## WORK TO COMPLETE
Within the material below, find each line bearing the word "screenshot" and present it.
————
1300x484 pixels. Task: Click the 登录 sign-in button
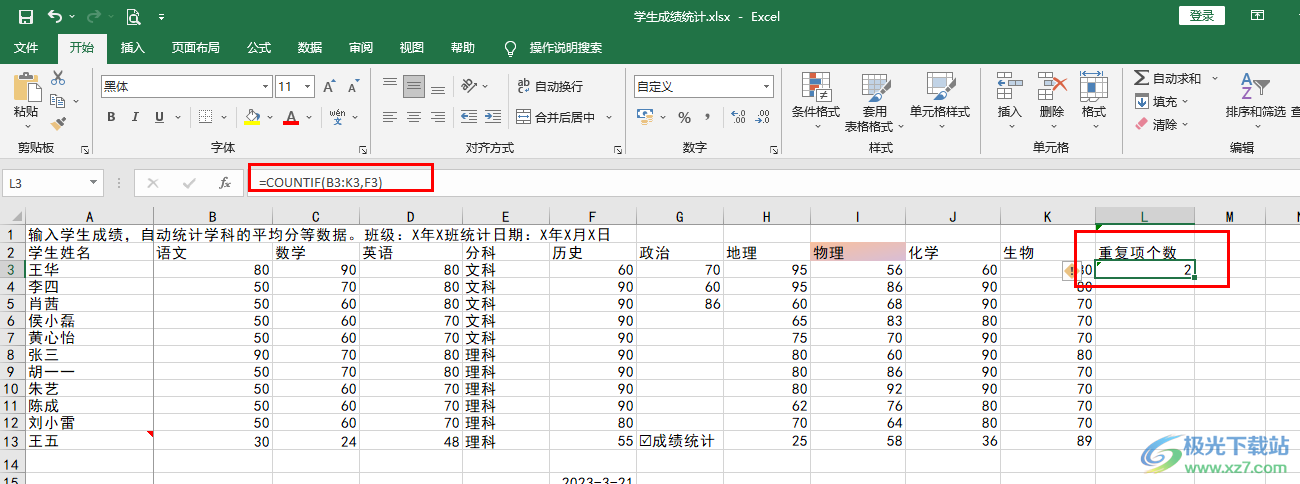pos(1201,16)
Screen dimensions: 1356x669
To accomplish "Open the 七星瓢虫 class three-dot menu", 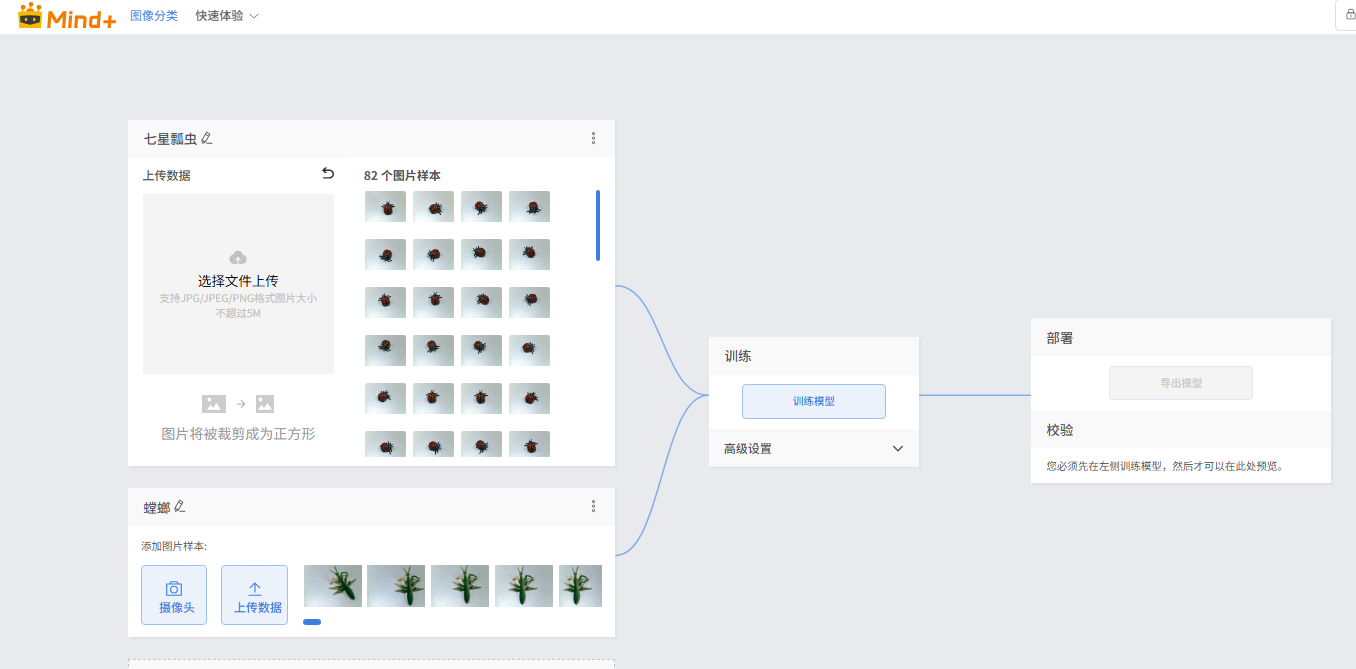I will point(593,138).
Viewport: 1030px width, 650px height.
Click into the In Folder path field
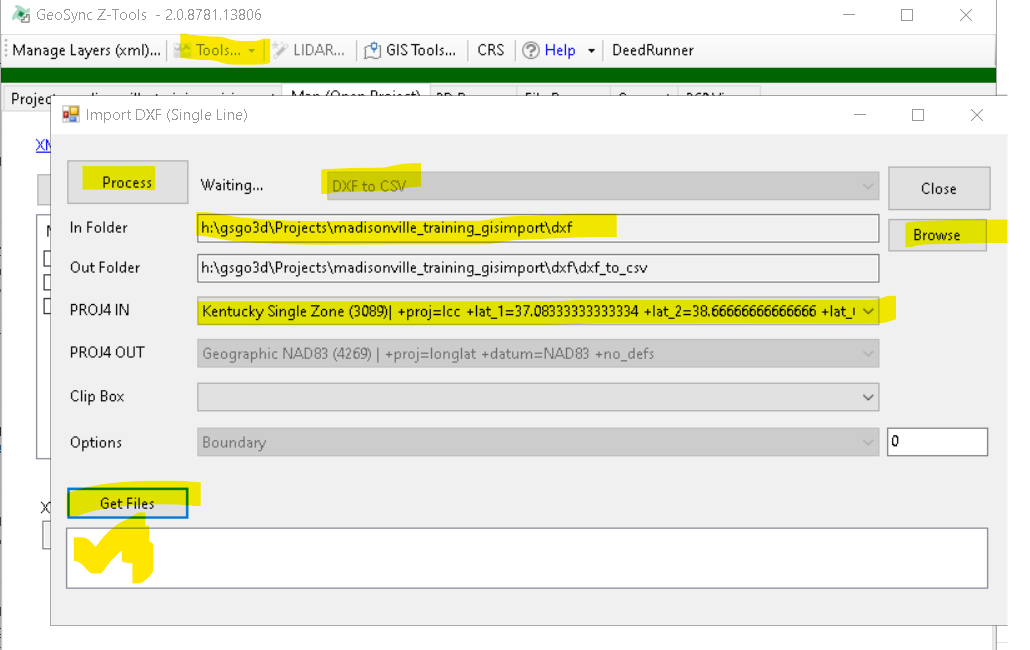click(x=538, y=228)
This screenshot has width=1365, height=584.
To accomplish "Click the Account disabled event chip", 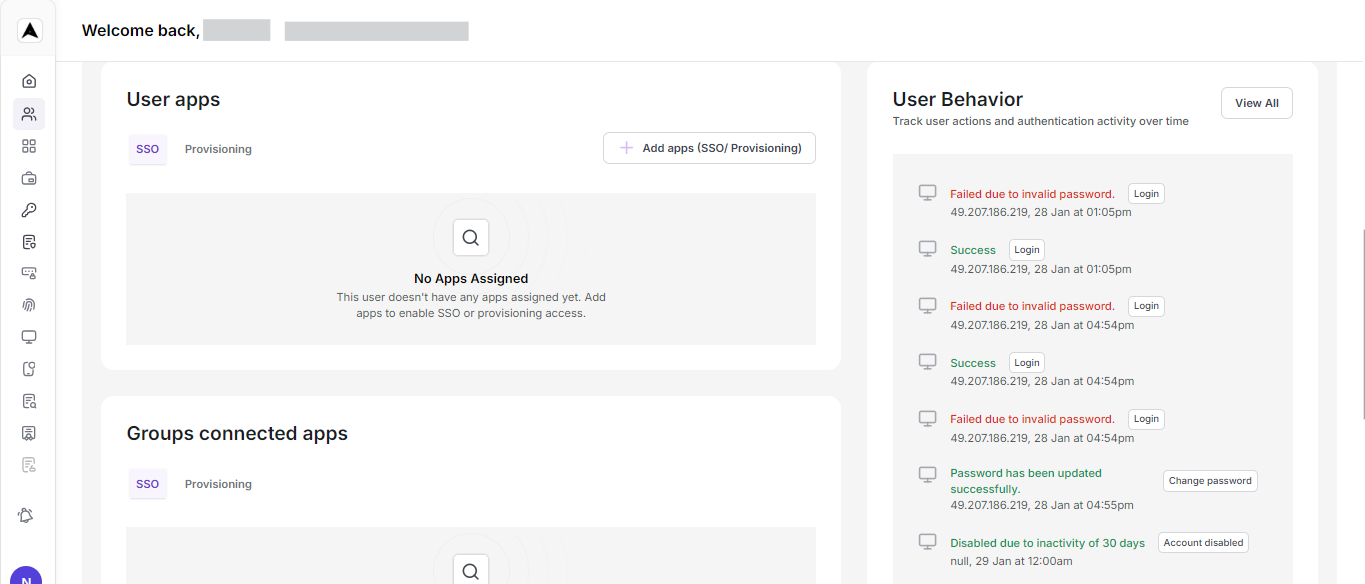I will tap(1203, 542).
————
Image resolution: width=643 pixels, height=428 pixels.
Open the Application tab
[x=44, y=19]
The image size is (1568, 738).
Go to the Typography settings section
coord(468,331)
————
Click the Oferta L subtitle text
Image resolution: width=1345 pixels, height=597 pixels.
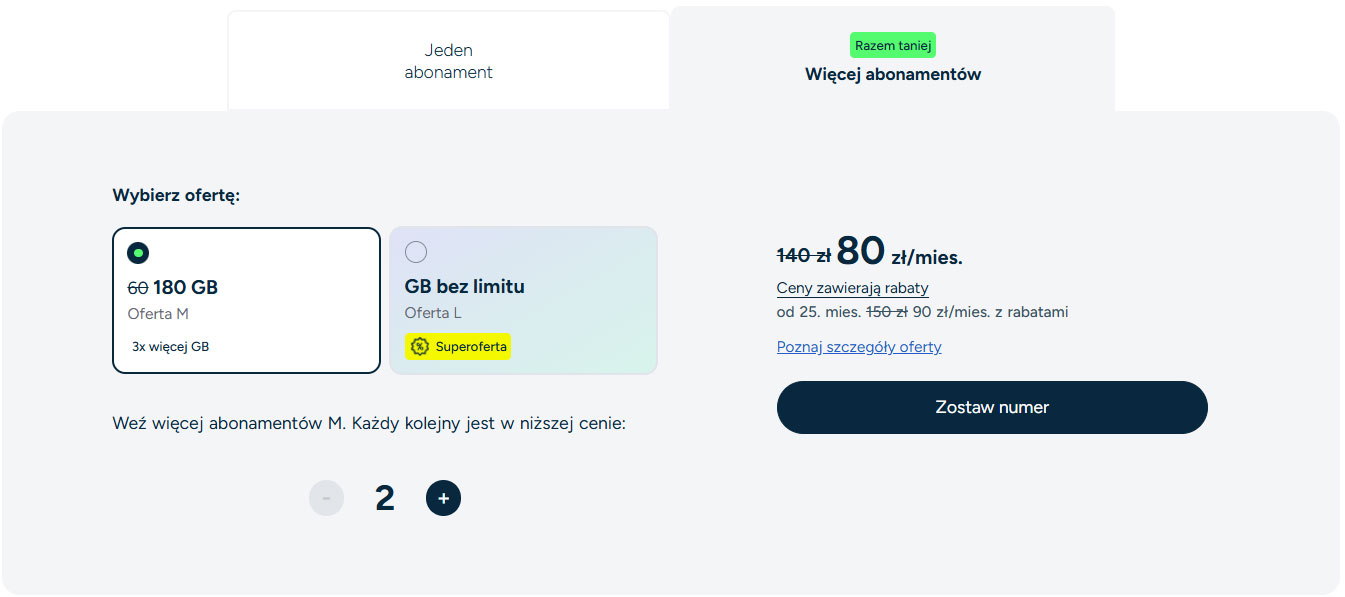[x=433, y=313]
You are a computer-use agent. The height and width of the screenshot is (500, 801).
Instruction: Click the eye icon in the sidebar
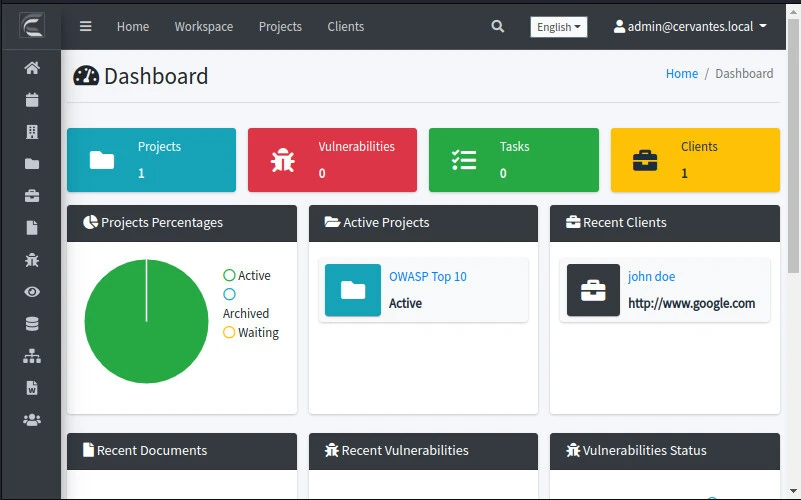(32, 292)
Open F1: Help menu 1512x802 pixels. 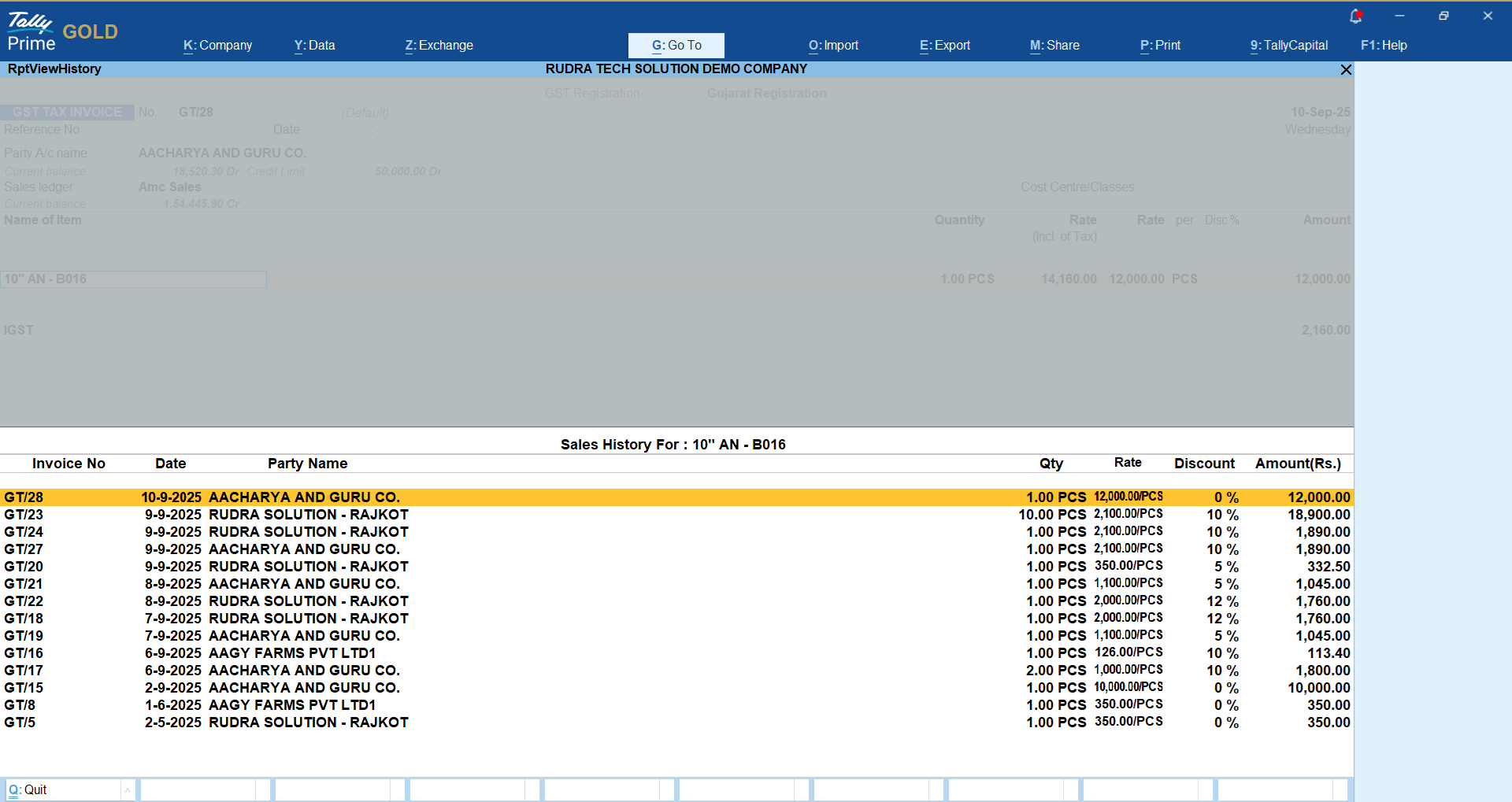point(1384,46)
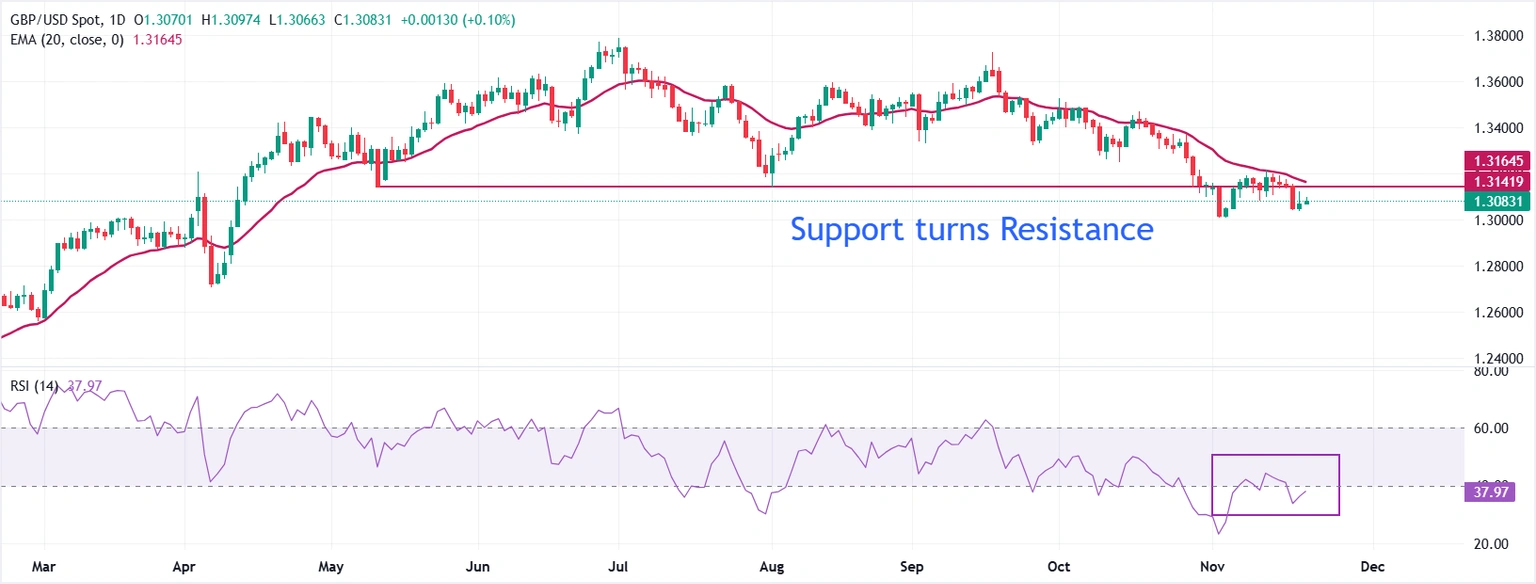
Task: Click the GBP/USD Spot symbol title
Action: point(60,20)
————
## PROBLEM SOLUTION
This screenshot has width=1365, height=584.
You are a computer-use agent. The height and width of the screenshot is (500, 801).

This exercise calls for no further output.